== TEXTE FOURNI ==
···

Le port d’armes en France et la législation royale du milieu du xiiie au milieu du xive siècle


Introduction

« Le port d’armes » : les termes du sujet évoquent à la fois une pratique sociale et une incrimination juridique ; une pratique incontestablement habituelle à la fin du Moyen Âge et une incrimination mise en place en France à partir de la seconde moitié du XIII e siècle, au travers de multiples interdictions royales, urbaines et ecclésiastiques.

L’objectif de cette thèse est donc d’étudier à la fois l’élaboration de l’interdiction du port d’armes et la pratique sociale prohibée, en utilisant essentiellement des sources royales : textes normatifs (ordonnances, mandements), mais aussi documents de la pratique (sentences du Parlement, lettres de chancellerie). On cherchera ainsi à voir comment le droit se crée, en observant l’interaction ambiguë entre la royauté et les justices inférieures, mais aussi entre les justices et les simples justiciables, que le roi souhaite empêcher de combattre entre eux, tout en ayant souvent besoin de leur soutien armé au cours d’une guerre royale qui exclut les guerres entre sujets. Une telle interrogation impliquera aussi de s’intéresser à l’arrière-plan social, au lien entre les armes et le rang : nobles, clercs, marchands, qui peut porter quelles armes ?

Plusieurs travaux ont déjà abordé la question du port d’armes à la fin du Moyen Âge. On peut citer la thèse d’Ernest Perrot sur les « cas royaux », un mémoire de diplôme d’études approfondies soutenu en 1997 par Svetlana Virapin, des articles de Michel Toulet, de Marie-Hélène Renaut ou d’Osvaldo Cavallar, qui s’est intéressé principalement à un ouvrage attribué à Bartole sur le port d’armes.

Ces travaux sont très utiles et comportent de nombreux éléments convaincants. Cependant, il est justifié de continuer les recherches, car ces études font une quête systématique du terme de « port d’armes », sans remettre en question la construction lexicale et les jeux de référence : en d’autres termes, on y regrette l’absence d’interrogation sur les rapports entre les mots et les notions. De ce fait, là où ces travaux amènent à parler d’« apparition », de « genèse » ou au contraire d’« héritage » d’une incrimination, on observera plutôt une construction, à la fois rationnelle et tâtonnante, liée à des interventions ponctuelles de la royauté et à des références à des textes antérieurs, en particulier au droit romain, mais dans un sens considérablement adapté.


Première partie
Présentation des sources


Cette recherche s’appuie sur des sources très variées : il convenait donc de commencer par présenter les dépouillements effectués pour montrer le cadre et les limites du travail.

Chapitre premier
Le droit romain

Le corpus du droit civil constitue la première source à prendre en compte, et ce pour deux raisons : d’une part, il livre un dispositif normatif complet en matière de réglementation des armes et, d’autre part, il s’agit d’un héritage dont se réclame la royauté française du bas Moyen Âge. La référence au droit romain, qui justifie la reprise d’interdictions comme le crime de lèse-majesté ou le port d’armes, inscrit la législation royale dans la continuité de l’Antiquité.

···

== JEU D'ENREGISTREMENTS ==
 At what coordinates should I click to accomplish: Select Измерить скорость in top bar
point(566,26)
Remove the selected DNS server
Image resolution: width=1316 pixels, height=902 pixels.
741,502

···

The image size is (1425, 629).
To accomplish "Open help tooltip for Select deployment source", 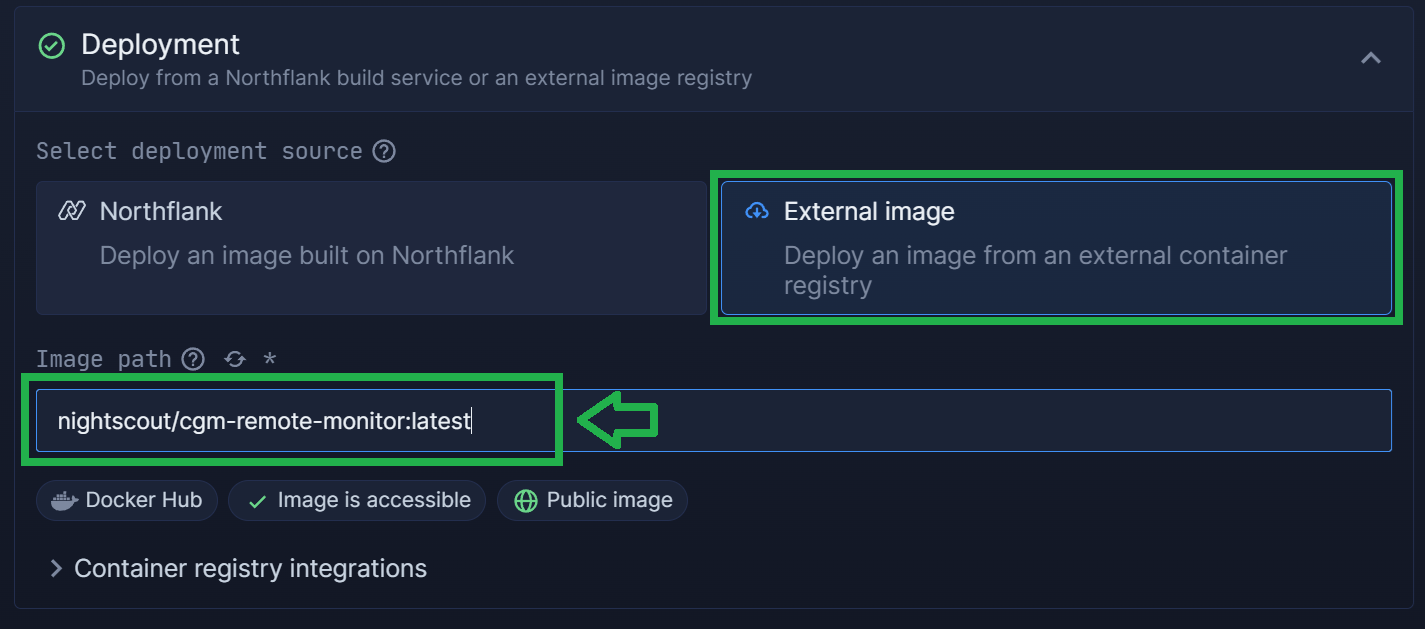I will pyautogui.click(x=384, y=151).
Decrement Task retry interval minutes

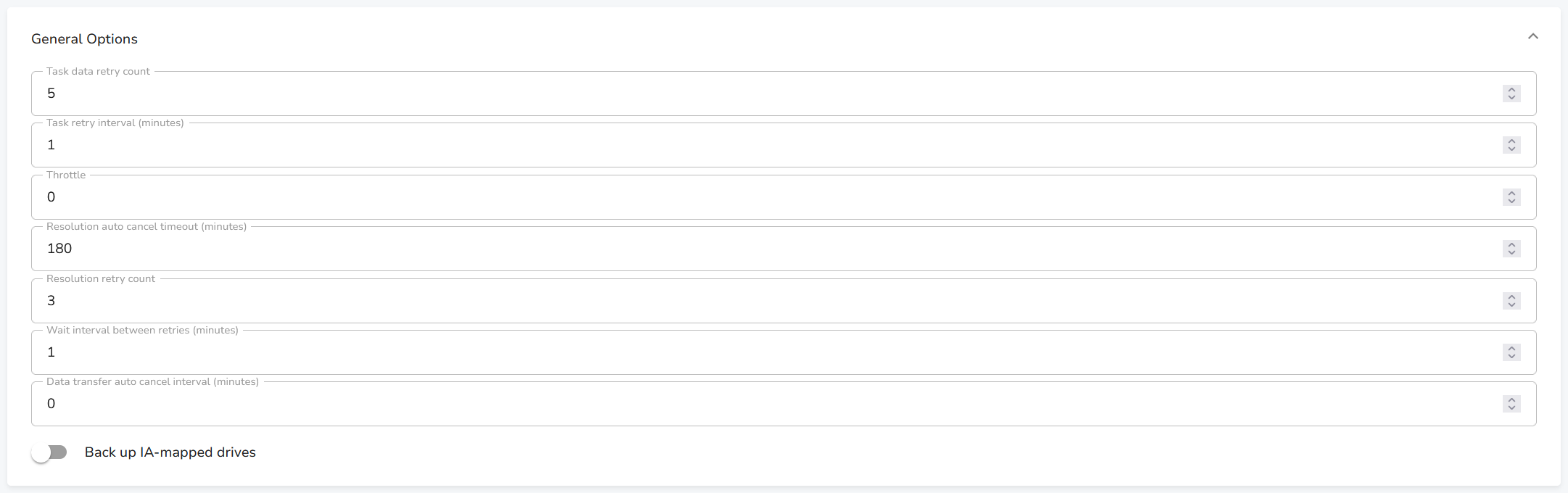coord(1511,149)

···

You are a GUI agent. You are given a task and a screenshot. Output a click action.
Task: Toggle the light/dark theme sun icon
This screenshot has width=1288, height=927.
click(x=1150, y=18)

···

== CONSIGNES ==
• 1. D'après le texte sur le port d'armes, quels textes normatifs royaux la thèse utilise-t-elle comme sources ?
• 2. Recopiez mot pour mot le passage du texte sur le port d'armes qui s'ouvre sur les mots contenant « Le corpus du » et se termine par « continuité de l’Antiquité. ».

== RÉPONSES PAR TÂCHE ==
• 1. Elle utilise des ordonnances et des mandements.

• 2.
Le corpus du droit civil constitue la première source à prendre en compte, et ce pour deux raisons : d’une part, il livre un dispositif normatif complet en matière de réglementation des armes et, d’autre part, il s’agit d’un héritage dont se réclame la royauté française du bas Moyen Âge. La référence au droit romain, qui justifie la reprise d’interdictions comme le crime de lèse-majesté ou le port d’armes, inscrit la législation royale dans la continuité de l’Antiquité.